How to show that if $9n^2=a^2+b^2$, $a$ and $b$ are multiples of $3$

Question

To be honest, I don't know where to start with this problem:

Let $n\in \mathbb{N}$. Prove that if $9n^2$ is the sum of two perfect squares $(a^2,b^2)$, then $a$ and $b$ are multiples of $3$.

Answer 1

Taking $9n^2=a^2+b^2$ modulo $3$, we get $$0\equiv a^2+b^2\pmod{3}$$ Now, mod $3$, we have $0^2\equiv 0, 1^2\equiv 1, 2^2\equiv 1$. The only way two of these sum to $0$ is $0+0$, so $a^2,b^2$ are both equivalent to $0$ mod $3$.

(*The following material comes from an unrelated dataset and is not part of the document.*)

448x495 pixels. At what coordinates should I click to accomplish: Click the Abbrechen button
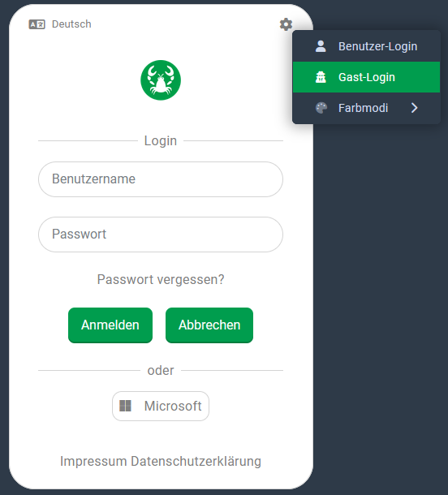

Hence, $3|a^2$ and $3|b^2$. However, $3$ is prime, so in fact $3|a$ and $3|b$.

Answer 2

If one of them is not, say wlog $ a $, then $ a^2 + b^2 \equiv 0 \pmod{9} $, and $ (b/a)^2 \equiv -1 \pmod{9} $ so that $ b/a $ has order $ 4 $ in the group $ (\mathbf Z/9 \mathbf Z)^{\times} $ of order $ 6 $, contradicting Lagrange's theorem.

Answer 3

To clarify on vadim's answer after concluding that $$\cases{0^2=0\equiv 0\mod3 \\1^2=1\equiv 1\mod3 \\2^2=4\equiv 1\mod3 }$$ we can make a table of all combinations: $$\begin{array}{|cc|cc|}\hline a(mod3)&b(mod3)&a^2(mod3)&b^2(mod3)\\\hline 0&0&0&0\\0&1&0&1\\0&2&0&1\\1&0&1&0\\1&1&1&1\\1&2&1&1\\2&0&1&0\\2&1&1&1\\2&2&1&1\\\hline\end{array}$$

we can see that the only way to sum to something divisible by 3 is the first, where both combinations are $0\mod 3$

Answer 4

Logically speaking, $$9n^2 = a^2 + b^2 \iff \left({a\over3}\right)^2 + \left({b\over3}\right)^2 = n^2.$$ It is clear that $n^2 \in \mathbb Z$, but because $a^2, b^2$ are perfect squares, then $a,b,n\in\mathbb Z$. Can you see where to take it from here?